The capacitive supply description is correct. This is a capacitive dropping supply. When connected to AC, capacitors look like resistors. The impedance (similar to resistance) depends on the size of the capacitor and the frequency of the AC source. This "resistor" is used to control the current by dropping some voltage across it. In this case, a 50MFD capacitor at 60Hz is about 53 ohms of impedance. The reason they use a capacitor is it's more efficient. The capacitor will dissipate far less heat than the equivalent 53 ohm resistor.

As far as overcharging, there's not a whole lot you can do. This is not meant to be a battery charger outright.

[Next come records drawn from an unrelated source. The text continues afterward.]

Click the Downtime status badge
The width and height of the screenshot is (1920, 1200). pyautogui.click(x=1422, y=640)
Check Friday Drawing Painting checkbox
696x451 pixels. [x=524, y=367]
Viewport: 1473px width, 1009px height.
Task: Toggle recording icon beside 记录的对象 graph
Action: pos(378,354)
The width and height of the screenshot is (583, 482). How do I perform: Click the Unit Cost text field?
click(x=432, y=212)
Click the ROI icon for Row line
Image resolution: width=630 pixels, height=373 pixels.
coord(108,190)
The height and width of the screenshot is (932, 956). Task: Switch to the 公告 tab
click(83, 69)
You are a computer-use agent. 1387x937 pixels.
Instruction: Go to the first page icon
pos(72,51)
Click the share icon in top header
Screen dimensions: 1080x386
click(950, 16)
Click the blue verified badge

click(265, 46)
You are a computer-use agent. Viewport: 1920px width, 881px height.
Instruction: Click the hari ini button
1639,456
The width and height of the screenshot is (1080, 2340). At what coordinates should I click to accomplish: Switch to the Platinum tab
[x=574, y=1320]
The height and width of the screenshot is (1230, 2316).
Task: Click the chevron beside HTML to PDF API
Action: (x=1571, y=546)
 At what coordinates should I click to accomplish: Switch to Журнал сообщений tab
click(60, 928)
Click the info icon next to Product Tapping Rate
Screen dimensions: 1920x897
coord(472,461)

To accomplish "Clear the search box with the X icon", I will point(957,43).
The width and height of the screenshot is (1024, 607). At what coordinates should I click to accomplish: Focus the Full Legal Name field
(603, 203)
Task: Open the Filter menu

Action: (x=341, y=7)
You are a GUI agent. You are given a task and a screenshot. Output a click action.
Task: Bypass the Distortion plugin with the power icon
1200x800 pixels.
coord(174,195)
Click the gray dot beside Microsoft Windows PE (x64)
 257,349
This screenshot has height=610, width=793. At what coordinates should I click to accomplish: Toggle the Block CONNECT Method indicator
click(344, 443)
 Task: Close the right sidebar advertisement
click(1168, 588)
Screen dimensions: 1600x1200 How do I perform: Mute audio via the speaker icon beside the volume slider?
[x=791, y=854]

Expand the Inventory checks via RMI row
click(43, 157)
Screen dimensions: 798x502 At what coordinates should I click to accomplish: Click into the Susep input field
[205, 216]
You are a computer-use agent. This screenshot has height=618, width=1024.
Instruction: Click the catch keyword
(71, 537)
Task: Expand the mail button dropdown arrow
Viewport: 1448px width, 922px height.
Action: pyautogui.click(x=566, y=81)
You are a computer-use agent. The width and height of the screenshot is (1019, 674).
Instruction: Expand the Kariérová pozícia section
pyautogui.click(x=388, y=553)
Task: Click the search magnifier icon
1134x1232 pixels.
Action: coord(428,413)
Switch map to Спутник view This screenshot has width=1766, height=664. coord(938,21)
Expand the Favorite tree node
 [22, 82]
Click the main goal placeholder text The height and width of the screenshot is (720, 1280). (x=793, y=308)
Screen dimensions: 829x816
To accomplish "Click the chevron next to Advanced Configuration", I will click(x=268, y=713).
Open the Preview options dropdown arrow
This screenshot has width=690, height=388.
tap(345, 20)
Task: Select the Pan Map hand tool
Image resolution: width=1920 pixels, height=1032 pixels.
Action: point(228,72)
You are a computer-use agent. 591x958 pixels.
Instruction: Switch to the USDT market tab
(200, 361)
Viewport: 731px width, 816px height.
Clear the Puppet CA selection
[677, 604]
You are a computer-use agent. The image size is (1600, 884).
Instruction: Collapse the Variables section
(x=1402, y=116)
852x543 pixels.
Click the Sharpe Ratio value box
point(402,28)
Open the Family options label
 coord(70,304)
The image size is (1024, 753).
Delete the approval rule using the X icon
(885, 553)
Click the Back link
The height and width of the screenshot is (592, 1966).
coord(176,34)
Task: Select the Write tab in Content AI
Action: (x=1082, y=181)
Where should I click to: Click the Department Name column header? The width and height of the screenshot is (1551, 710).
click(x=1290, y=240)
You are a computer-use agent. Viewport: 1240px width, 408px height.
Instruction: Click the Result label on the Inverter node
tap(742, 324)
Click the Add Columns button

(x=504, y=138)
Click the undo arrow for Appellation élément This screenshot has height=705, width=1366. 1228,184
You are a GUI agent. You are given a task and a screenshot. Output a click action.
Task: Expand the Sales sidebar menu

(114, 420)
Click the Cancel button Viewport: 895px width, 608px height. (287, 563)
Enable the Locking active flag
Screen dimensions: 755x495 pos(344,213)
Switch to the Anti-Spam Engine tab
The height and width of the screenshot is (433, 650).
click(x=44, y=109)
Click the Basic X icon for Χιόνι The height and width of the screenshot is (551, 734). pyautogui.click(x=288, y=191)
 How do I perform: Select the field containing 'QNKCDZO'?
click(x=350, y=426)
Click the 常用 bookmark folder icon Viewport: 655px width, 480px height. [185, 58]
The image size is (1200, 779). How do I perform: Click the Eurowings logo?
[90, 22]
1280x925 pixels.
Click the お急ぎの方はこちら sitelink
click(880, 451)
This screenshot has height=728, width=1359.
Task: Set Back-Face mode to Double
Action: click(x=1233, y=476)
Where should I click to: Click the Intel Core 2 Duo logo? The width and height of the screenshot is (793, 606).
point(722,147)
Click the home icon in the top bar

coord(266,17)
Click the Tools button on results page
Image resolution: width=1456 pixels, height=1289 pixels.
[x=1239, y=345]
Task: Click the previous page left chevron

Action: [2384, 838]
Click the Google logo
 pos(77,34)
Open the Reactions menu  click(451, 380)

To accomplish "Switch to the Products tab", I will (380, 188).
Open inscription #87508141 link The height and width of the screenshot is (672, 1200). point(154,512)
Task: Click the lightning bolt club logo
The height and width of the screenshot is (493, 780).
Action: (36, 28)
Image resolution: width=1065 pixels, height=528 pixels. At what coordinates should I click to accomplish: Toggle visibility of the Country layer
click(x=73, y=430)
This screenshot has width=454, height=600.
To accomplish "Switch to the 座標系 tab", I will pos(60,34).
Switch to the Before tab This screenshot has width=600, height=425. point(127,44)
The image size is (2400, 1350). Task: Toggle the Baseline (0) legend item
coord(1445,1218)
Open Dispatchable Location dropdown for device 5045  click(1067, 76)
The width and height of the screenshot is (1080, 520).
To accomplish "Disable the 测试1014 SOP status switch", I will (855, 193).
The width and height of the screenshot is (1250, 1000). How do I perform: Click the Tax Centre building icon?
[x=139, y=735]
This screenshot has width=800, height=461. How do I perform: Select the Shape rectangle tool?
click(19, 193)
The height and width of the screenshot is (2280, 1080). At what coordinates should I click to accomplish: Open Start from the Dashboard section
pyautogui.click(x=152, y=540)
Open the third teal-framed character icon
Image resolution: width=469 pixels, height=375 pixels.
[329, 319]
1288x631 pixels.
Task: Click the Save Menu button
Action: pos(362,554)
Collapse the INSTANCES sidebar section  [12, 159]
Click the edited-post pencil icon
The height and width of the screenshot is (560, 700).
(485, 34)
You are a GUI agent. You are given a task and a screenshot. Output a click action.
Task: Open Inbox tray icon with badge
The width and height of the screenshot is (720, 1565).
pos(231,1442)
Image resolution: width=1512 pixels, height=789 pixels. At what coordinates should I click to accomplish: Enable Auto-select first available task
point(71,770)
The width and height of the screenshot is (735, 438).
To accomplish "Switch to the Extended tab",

This circuit exposes the battery to high voltage pulses to desulfate the plates, not to charge the battery. This is why there is a timer built in. A battery will only take so much abuse and the timer automatically limits that abuse.

If you want to charge batteries then buy a dedicated battery charger. If you want to desulfate batteries then you could reduce the size of the capacitor to reduce the current.

Answer 2

Capacitive charging uses as “supply” voltage of V_line= 120VAC RMS. As capacitive impedance is:

 Z = 1/(2.π.f.C)

For C=50uF and f=60Hz, Z=53Ω.

Curiously, this “capacitive charger” works almost as constant current power supply, as:

I_charge = (V_line - V_batt)/Z

For 10V < V_batt < 16V (+60% variation), charging current varies 2.08A > i_charge > 1.96A or just -5%.

That is why it could be seen as Constant Current charger.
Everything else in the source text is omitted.